My favorites | Sign in
Project Logo
                
Search
for
Updated Apr 05, 2008 by berlin.brown
Labels: Featured
ProjectDiary  
Project Diary on Open Botlist Projects.

Project Diary

4/4/2008

More on, what is Botlist? As I work this tool more, I am starting to figure out what it actually should do? It is a system for retrieving information. In this case online content? Botlist is about online content. The content data files will always be freely available. It can also be used for research. Imagine having a million URLs and statistics associated with that data.

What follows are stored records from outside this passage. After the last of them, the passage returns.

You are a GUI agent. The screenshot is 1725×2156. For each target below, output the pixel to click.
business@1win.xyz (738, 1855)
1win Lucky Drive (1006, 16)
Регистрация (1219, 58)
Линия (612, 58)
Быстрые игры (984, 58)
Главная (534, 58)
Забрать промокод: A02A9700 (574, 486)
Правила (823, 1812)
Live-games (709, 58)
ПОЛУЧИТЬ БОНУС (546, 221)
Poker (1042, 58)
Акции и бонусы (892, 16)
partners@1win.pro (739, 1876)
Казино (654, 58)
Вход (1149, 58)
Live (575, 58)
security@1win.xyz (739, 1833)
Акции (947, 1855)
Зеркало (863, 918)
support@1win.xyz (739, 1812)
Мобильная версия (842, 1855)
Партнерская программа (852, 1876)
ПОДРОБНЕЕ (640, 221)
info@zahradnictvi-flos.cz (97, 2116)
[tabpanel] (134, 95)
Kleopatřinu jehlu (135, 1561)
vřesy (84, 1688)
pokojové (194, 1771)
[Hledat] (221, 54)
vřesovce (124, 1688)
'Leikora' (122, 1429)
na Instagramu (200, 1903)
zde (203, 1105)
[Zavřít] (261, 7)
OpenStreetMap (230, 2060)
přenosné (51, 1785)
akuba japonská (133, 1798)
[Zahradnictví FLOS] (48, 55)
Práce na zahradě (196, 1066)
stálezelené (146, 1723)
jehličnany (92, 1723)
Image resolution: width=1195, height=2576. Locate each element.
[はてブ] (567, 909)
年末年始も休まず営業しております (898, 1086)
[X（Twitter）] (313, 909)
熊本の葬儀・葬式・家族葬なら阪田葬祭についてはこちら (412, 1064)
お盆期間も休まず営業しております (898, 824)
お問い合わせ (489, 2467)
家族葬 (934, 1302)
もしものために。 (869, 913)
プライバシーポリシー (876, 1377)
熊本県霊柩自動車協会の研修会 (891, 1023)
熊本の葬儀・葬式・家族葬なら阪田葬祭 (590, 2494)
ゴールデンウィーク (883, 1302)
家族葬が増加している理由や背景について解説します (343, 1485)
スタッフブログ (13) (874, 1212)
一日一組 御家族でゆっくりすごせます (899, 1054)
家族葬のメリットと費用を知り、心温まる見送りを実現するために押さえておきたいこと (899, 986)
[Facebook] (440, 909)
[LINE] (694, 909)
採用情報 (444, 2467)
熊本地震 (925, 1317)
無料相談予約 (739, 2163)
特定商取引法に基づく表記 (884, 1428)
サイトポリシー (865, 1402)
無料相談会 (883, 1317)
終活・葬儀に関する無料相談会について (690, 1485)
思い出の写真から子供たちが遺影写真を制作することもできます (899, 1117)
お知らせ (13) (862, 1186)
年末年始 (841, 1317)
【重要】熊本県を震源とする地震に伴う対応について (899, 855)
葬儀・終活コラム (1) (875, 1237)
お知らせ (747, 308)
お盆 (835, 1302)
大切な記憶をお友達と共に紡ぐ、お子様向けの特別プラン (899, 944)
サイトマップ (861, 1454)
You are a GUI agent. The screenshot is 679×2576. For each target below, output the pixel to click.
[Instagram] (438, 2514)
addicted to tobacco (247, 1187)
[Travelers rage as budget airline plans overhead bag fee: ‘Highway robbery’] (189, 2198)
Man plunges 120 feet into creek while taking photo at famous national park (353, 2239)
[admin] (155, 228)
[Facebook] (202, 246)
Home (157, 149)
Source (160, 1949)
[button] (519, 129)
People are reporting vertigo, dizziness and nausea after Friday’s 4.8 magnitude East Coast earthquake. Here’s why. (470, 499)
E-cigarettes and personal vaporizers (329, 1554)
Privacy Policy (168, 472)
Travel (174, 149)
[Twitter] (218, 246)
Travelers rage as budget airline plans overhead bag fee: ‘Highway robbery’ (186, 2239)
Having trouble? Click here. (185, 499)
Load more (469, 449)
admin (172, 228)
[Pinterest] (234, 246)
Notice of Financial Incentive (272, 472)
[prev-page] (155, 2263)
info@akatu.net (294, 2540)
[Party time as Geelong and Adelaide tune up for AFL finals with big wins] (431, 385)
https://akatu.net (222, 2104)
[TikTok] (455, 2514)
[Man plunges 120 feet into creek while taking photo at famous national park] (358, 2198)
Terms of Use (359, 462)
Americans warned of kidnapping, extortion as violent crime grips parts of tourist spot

  1. Possible Feature: New GUI toolkit for offline browsing of botlist data and online browsing. Tools for finding interesting things about the incoming data.
  2. I have neglected to work on the archive system. But botlist data should be freely available as well as always available.

Botlist source code metrics and statistics. Here is a set of reports and charts about the project. They are run against the subversion repository with statsvn.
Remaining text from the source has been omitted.